■ **PROBLEM STATEMENT**
Could you rewrite every line of the rows below as a JSON list of strings, one string per line, with blank lines dropped?

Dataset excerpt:
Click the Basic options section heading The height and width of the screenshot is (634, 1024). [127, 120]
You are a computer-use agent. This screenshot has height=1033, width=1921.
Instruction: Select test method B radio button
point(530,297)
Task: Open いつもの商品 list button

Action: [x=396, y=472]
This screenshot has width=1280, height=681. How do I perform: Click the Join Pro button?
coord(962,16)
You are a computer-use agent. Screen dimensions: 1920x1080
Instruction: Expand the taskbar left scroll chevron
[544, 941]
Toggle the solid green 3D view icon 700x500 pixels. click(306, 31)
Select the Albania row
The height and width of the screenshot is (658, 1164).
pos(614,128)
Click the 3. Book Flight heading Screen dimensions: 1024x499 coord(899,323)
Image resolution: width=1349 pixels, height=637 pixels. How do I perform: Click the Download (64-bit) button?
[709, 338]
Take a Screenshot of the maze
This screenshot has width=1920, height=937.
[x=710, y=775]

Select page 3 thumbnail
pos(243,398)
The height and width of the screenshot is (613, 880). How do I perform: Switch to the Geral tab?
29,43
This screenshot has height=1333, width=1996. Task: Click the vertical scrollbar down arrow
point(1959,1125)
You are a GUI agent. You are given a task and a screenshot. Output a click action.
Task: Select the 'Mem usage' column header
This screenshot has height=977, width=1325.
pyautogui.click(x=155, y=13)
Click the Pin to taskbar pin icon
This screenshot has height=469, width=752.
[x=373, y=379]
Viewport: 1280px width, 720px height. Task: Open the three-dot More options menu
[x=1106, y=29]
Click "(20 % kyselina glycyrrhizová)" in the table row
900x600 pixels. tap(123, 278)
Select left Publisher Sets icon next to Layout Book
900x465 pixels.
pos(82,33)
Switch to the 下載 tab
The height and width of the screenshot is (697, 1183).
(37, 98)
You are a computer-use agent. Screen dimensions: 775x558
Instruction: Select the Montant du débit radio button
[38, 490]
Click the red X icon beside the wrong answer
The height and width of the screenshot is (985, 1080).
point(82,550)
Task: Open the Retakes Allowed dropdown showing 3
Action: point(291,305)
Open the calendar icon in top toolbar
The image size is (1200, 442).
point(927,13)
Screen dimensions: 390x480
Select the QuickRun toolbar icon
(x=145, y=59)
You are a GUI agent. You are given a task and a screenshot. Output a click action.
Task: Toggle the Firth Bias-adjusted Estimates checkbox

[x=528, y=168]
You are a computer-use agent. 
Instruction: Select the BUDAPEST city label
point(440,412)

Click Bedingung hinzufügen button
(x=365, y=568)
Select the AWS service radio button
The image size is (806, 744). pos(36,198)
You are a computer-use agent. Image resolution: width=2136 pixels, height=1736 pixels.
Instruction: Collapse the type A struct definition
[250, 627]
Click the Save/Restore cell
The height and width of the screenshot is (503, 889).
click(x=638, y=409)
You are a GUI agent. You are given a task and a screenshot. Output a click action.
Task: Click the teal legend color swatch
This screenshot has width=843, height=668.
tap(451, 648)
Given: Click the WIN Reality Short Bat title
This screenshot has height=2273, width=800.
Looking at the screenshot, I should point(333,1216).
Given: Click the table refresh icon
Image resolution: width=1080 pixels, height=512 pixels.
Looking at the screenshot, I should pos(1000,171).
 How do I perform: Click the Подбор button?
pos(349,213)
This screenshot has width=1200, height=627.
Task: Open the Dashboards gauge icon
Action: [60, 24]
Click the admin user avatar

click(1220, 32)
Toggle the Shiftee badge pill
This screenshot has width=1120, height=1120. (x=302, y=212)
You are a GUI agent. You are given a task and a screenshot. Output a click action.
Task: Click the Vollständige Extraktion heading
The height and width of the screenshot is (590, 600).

■ **WRITTEN RESPONSE**
[
  "Click the Basic options section heading The height and width of the screenshot is (634, 1024). [127, 120]",
  "You are a computer-use agent. This screenshot has height=1033, width=1921.",
  "Instruction: Select test method B radio button",
  "point(530,297)",
  "Task: Open いつもの商品 list button",
  "Action: [x=396, y=472]",
  "This screenshot has width=1280, height=681. How do I perform: Click the Join Pro button?",
  "coord(962,16)",
  "You are a computer-use agent. Screen dimensions: 1920x1080",
  "Instruction: Expand the taskbar left scroll chevron",
  "[544, 941]",
  "Toggle the solid green 3D view icon 700x500 pixels. click(306, 31)",
  "Select the Albania row",
  "The height and width of the screenshot is (658, 1164).",
  "pos(614,128)",
  "Click the 3. Book Flight heading Screen dimensions: 1024x499 coord(899,323)",
  "Image resolution: width=1349 pixels, height=637 pixels. How do I perform: Click the Download (64-bit) button?",
  "[709, 338]",
  "Take a Screenshot of the maze",
  "This screenshot has width=1920, height=937.",
  "[x=710, y=775]",
  "Select page 3 thumbnail",
  "pos(243,398)",
  "The height and width of the screenshot is (613, 880). How do I perform: Switch to the Geral tab?",
  "29,43",
  "This screenshot has height=1333, width=1996. Task: Click the vertical scrollbar down arrow",
  "point(1959,1125)",
  "You are a GUI agent. You are given a task and a screenshot. Output a click action.",
  "Task: Select the 'Mem usage' column header",
  "This screenshot has height=977, width=1325.",
  "pyautogui.click(x=155, y=13)",
  "Click the Pin to taskbar pin icon",
  "This screenshot has height=469, width=752.",
  "[x=373, y=379]",
  "Viewport: 1280px width, 720px height. Task: Open the three-dot More options menu",
  "[x=1106, y=29]",
  "Click \"(20 % kyselina glycyrrhizová)\" in the table row",
  "900x600 pixels. tap(123, 278)",
  "Select left Publisher Sets icon next to Layout Book",
  "900x465 pixels.",
  "pos(82,33)",
  "Switch to the 下載 tab",
  "The height and width of the screenshot is (697, 1183).",
  "(37, 98)",
  "You are a computer-use agent. Screen dimensions: 775x558",
  "Instruction: Select the Montant du débit radio button",
  "[38, 490]",
  "Click the red X icon beside the wrong answer",
  "The height and width of the screenshot is (985, 1080).",
  "point(82,550)",
  "Task: Open the Retakes Allowed dropdown showing 3",
  "Action: point(291,305)",
  "Open the calendar icon in top toolbar",
  "The image size is (1200, 442).",
  "point(927,13)",
  "Screen dimensions: 390x480",
  "Select the QuickRun toolbar icon",
  "(x=145, y=59)",
  "You are a GUI agent. You are given a task and a screenshot. Output a click action.",
  "Task: Toggle the Firth Bias-adjusted Estimates checkbox",
  "[x=528, y=168]",
  "You are a computer-use agent. ",
  "Instruction: Select the BUDAPEST city label",
  "point(440,412)",
  "Click Bedingung hinzufügen button",
  "(x=365, y=568)",
  "Select the AWS service radio button",
  "The image size is (806, 744). pos(36,198)",
  "You are a computer-use agent. Image resolution: width=2136 pixels, height=1736 pixels.",
  "Instruction: Collapse the type A struct definition",
  "[250, 627]",
  "Click the Save/Restore cell",
  "The height and width of the screenshot is (503, 889).",
  "click(x=638, y=409)",
  "You are a GUI agent. You are given a task and a screenshot. Output a click action.",
  "Task: Click the teal legend color swatch",
  "This screenshot has width=843, height=668.",
  "tap(451, 648)",
  "Given: Click the WIN Reality Short Bat title",
  "This screenshot has height=2273, width=800.",
  "Looking at the screenshot, I should point(333,1216).",
  "Given: Click the table refresh icon",
  "Image resolution: width=1080 pixels, height=512 pixels.",
  "Looking at the screenshot, I should pos(1000,171).",
  " How do I perform: Click the Подбор button?",
  "pos(349,213)",
  "This screenshot has width=1200, height=627.",
  "Task: Open the Dashboards gauge icon",
  "Action: [60, 24]",
  "Click the admin user avatar",
  "click(1220, 32)",
  "Toggle the Shiftee badge pill",
  "This screenshot has width=1120, height=1120. (x=302, y=212)",
  "You are a GUI agent. You are given a task and a screenshot. Output a click action.",
  "Task: Click the Vollständige Extraktion heading",
  "The height and width of the screenshot is (590, 600)."
]